Passport Health Plan will cut pay rates for health providers and business partners to avoid a state takeover, company officials announced Friday. The Medicaid insurance company is currently suing the state over lowered Medicaid reimbursement rates set last year.
The cuts amount to “tens of millions of dollars,” including lowering payments to health care providers and business partners, restructuring its deal with administrative partner Evolent Health and leaving empty roles vacant, officials said in a news release Friday. It also said it’s withdrawing the request to return to higher reimbursements rates.
“We had hoped to avoid these drastic and potentially devastating cost-cutting measures, but the state’s rate reduction followed by a lack of cooperation from the Cabinet and the Department for Medicaid Services, have left us no choice,” Passport CEO Mark Carter said in the release.
Carter said the cuts could negatively impact Passport’s members, but said the company has a “responsibility” to stay in business. Passport serves more than 310,000 enrollees, most of whom are in the Louisville region.
In response to Passport’s announcement on Friday, Cabinet for Health and Family Services Secretary Adam Meier cast doubt on whether the company’s financial situation is as dire as officials have described.
“CHFS is concerned with the lack of veracity being exercised by Passport in its dealings with the public,” Meier said. “The withdrawal of Passport’s motion for a preliminary injunction appears to be an admission that its financial plight never was as bleak as it claimed in the lawsuit filed against the Cabinet.”
The changes come as Passport takes its fight with the Kentucky Cabinet for Health and Family Services to court, where it is asking for the reversal of pay cuts that went into effect last year.
In mid-2018, the state reduced Passport’s Medicaid reimbursement by 4.1 percent in the Louisville region, whereas rates increased an average of 0.8 percent statewide. The company said that change would create an annual budget shortfall of $140 million. In testimony at a legislative hearing this month, Cabinet officials said the cuts to Passport were part of a regular recalculation based on number of enrollees and other factors.
The company said Friday it believed the cuts to providers would allow Passport to continue operating at a level that would prevent oversight and intervention by the Department of Insurance. The DOI could take over operations if Passport doesn’t have enough money in reserves.
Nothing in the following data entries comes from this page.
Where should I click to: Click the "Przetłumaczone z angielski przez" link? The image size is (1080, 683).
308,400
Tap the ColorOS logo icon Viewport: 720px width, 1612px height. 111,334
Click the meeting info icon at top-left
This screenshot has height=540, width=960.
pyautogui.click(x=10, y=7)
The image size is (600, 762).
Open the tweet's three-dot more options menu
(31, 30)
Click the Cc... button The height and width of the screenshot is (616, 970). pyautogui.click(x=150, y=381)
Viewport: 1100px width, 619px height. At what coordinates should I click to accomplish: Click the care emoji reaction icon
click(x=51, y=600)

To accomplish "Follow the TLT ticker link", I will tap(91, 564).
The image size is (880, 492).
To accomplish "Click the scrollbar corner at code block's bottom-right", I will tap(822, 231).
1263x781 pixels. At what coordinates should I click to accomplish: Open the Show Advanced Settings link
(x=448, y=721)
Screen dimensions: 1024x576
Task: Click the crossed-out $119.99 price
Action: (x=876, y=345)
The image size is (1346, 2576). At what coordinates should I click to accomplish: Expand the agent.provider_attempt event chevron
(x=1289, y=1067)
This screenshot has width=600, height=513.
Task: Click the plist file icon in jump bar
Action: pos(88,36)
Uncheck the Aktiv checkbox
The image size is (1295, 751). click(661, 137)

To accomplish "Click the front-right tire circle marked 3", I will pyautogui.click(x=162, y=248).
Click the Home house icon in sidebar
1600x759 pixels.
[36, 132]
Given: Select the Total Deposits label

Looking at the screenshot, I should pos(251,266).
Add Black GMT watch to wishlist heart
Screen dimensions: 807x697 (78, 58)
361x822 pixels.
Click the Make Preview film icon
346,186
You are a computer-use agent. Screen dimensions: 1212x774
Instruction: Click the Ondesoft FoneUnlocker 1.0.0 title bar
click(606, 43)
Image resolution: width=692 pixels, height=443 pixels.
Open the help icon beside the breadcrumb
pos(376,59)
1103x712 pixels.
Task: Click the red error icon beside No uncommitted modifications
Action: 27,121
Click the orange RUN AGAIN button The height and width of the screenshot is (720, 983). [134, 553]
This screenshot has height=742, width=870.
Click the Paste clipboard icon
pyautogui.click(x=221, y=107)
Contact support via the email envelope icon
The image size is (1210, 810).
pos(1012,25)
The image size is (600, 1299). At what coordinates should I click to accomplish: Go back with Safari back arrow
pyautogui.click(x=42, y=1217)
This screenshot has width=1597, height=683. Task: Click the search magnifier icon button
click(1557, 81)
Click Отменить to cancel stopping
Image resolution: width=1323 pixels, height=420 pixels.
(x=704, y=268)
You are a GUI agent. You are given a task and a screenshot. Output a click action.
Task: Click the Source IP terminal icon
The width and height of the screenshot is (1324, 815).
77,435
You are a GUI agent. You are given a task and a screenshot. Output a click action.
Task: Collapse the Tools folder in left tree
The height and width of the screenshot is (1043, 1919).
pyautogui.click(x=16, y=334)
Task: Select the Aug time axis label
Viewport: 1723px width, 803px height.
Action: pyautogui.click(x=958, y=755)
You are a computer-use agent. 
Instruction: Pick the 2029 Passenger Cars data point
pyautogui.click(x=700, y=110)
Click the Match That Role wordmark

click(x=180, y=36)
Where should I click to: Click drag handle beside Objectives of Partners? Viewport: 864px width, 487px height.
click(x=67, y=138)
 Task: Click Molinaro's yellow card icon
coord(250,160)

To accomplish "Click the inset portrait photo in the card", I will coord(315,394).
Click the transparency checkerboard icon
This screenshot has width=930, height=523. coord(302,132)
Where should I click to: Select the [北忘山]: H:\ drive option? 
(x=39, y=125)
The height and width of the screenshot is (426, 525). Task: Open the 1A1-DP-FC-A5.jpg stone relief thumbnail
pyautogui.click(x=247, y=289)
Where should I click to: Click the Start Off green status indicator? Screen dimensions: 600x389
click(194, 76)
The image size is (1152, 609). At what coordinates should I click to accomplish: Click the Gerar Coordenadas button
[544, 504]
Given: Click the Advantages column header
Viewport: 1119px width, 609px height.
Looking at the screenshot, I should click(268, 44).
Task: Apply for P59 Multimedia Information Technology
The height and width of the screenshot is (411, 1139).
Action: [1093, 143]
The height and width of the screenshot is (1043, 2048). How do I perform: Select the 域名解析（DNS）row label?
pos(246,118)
In a motion filed March 1, a lawyer for Passport wrote that these measures–including operating above the DOI threshold, securing “extraordinary concessions” from contractors and an April 1 rate increase from the Cabinet for Health and Family Services–will help it avoid “imminent peril.”
But Passport is not out of long-term trouble.
“These developments do not affect the seriousness of Passport’s situation,” attorney Stephen R. Price, wrote.
Passport will submit an action plan to the DOI, Price wrote. And if the April 1 reimbursement rates are lower than projected, Passport may re-file for a temporary injunction — a motion it withdrew on Friday.
A week ago, Passport announced it was pausing construction of its much-anticipated corporate headquarters in west Louisville. That would have been a $130 million project. The company cited financial pressures related to the state lowering reimbursement rates in 2018.
Company and state officials have held talks and hearings on the issue, but reached no compromise yet. Carter said Passport is “willing to compromise and be a good partner to the state.”